"No matter how paranoid or conspiracy-minded you are, what the government is actually doing is worse than you imagine." - - - William Blum

July 16, 2008

Here's a primer on Freddie Mac and Fannie Mae from FinancialSense.com:

"....The United States economy is in the early phase of its worst housing price collapse since the 1930’s. No end is in sight. Fannie Mae and Freddie Mac, as private stock companies, have gone to excesses in leveraging their risk, most as many private banks did. The financial market bought the bonds of Fannie Mae and Freddie Mac because they bet that the two were “Too Big To Fail,” i.e. that in a crisis the Government, that is the US taxpayer, would be forced to step in and bail them out.

"The two, Fannie Mae and Freddie Mac, either own or guarantee about half of the $12 trillion in outstanding US home mortgage loans, or about $6 trillion. To put that number into perspective, the entire 27 member states of the European Union in 2006 had an annual GDP of slightly more than $12 trillion, so $6 trillion would be half the GDP of the combined European Union economies, and almost three times the GDP of the Federal Republic of Germany.

"In addition to their home mortgage loans, Fannie Mae has another $831 in outstanding corporate bonds and Freddie Mac has $644 billion in corporate bonds.

"Freddie Mac owes $5.2 billion more than its assets today are worth meaning under current US “fair value” accounting rules, it is insolvent. Fair value of Fannie Mae assets has dropped 66% to $12 billion and may as well go negative next quarter. As the home prices continue to fall across America, and corporate bankruptcies spread, the size of the negative values of the two will explode.

"On July 14, symbolically the anniversary of Bastille Day, US Treasury Secretary Paulson, former chairman of the powerful Wall Street investment bank Goldman Sachs, stood on the steps of the US Treasury building in Washington, a clear attempt to add psychological gravitas, and announced that the Bush Administration would submit a bill proposal to Congress to make taxpayer guarantee of Freddie Mac and Fannie Mae explicit. In effect, in the present crisis it will mean nationalization of the $6 trillion agencies.

"The bailout by Paulson was accompanied by a statement by Bernanke that the Fed stood ready to pump unlimited liquidity into the two companies.

"The Federal Reserve is rapidly becoming the world’s largest financial garbage dump as for months it has agreed to accept banks’ Asset Backed Securities including sub-prime real estate bonds as collateral in return for US Treasury bond purchases. Now it agrees to add potentially $6 trillion in GSE real estate debt to that.
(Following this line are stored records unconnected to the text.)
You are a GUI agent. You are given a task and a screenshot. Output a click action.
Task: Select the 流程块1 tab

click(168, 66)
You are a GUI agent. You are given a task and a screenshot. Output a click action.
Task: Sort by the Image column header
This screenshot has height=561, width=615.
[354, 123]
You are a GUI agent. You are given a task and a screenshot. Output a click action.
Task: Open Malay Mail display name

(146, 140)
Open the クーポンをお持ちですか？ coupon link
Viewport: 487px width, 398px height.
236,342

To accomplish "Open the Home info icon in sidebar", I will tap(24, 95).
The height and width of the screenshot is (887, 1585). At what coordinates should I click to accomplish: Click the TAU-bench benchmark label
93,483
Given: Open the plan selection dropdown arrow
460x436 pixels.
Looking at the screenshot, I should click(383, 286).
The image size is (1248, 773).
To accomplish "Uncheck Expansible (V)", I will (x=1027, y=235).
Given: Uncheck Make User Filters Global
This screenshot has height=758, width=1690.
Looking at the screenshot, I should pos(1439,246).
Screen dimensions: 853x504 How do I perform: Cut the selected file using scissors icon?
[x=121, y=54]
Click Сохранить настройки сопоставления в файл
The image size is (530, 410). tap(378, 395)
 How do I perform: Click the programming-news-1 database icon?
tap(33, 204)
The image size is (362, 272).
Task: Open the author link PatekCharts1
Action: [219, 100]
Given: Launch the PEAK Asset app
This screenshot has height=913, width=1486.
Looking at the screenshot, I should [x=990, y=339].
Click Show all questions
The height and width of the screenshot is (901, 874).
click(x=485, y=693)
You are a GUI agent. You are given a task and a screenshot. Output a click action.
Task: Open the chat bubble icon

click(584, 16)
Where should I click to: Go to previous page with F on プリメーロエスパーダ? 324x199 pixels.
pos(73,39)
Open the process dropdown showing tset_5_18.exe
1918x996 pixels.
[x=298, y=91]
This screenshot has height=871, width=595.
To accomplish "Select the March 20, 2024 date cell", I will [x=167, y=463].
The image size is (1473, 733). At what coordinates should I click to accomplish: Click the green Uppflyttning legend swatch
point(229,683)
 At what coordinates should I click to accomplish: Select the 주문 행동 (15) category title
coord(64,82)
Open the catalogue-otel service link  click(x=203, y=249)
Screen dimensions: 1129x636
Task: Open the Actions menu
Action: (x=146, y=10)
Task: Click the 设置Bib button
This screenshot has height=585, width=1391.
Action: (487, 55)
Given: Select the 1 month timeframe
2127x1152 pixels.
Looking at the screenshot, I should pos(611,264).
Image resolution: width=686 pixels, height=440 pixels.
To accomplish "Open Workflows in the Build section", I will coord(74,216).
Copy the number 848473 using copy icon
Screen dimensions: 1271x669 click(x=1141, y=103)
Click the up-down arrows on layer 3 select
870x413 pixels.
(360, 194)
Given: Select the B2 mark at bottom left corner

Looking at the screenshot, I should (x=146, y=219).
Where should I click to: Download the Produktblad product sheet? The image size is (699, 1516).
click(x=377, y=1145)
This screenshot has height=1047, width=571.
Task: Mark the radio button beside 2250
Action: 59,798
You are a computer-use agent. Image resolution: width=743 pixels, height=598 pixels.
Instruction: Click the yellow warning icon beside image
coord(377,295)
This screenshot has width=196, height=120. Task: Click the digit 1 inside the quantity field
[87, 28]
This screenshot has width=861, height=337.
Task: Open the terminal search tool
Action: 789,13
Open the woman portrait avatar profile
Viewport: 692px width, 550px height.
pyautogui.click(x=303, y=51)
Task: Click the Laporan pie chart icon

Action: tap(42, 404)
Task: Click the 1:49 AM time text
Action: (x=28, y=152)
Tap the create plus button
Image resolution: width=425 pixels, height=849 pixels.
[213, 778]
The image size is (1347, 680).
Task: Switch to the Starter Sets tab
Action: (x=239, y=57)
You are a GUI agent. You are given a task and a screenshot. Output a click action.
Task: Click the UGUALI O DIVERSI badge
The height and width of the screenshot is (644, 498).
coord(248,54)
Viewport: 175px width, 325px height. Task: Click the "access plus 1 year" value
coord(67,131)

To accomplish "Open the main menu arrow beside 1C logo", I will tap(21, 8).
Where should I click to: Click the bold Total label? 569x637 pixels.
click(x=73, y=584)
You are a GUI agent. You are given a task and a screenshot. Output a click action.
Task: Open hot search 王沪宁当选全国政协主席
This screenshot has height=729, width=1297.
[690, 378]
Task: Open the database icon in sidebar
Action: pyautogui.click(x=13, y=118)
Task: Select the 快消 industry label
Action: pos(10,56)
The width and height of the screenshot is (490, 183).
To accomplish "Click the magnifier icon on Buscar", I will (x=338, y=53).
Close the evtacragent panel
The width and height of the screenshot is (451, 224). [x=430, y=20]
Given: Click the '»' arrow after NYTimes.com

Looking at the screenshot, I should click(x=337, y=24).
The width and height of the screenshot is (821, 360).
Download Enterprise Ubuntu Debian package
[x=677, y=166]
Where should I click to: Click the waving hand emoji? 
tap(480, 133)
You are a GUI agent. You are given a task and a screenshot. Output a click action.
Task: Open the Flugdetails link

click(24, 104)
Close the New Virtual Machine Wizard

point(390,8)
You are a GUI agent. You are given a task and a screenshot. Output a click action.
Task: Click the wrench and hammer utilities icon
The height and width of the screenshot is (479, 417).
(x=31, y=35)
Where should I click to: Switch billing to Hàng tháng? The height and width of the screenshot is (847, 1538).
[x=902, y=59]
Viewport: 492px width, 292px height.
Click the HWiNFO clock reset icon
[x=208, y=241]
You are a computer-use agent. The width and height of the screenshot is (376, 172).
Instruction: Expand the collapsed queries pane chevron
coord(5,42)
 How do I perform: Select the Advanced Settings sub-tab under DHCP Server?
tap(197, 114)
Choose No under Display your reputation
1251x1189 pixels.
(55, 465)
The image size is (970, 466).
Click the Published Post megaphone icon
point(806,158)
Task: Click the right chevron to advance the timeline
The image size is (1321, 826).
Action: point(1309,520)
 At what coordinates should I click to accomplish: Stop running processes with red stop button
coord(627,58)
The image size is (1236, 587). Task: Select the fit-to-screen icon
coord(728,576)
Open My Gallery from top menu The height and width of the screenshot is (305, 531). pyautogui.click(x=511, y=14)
"However, the disaster in the two private companies was obvious as far back as 2003 when grave accounting abuses in the two companies were made public. In 2003 then President of the St. Louis Federal Reserve, William Poole publicly called for the US Government to cut its implied guarantee of Freddie Mac and Fannie Mae claiming then that the two lacked capital to weather severe financial crisis. Poole, whose warnings were dismissed by then Fed Chairman Greenspan, called repeatedly in 2006 and again in 2007 for Congress to repeal their charters and avoid the predictable taxpayer cost of a huge bailout

"As financial investors warn the Paulson bailout is not a bailout of the US economy but a direct bailout of his Wall Street financial cronies. What until recently had been the largest bank in terms of loans outstanding, Citigroup in New York, has been forced to raise billions in capital from Sovereign Wealth Funds in Saudi Arabia and elsewhere to remain in business. In its May announcement, Citigroup’s new Chairman Vikram Pandit announced plans to reduce the bank’s $2.2 billion balance sheet of liabilities. However, he never mentioned an added $1.1 trillion in Citigroup “off balance sheet” liabilities which include some of the highest risk deals in the US real estate and securitization era it so strongly backed. The Financial Accounting Standards Board in Connecticut, the official body defining bank accounting rules is demanding tighter disclosure standards. Analysts fear Citigroup could face devastating new losses as a result with value of liabilities exceeding the bank’s $90 billion market value. In December 2006 prior to the onset of the Tsunami crisis, Citigroup had a market value of more than $270 billion."

I guess it's time to use part of my stimulus check to by a larger bed. I'll need a bigger mattress under which I'll hide my money that I'll be taking out of my soon-to-go-bankrupt S&L.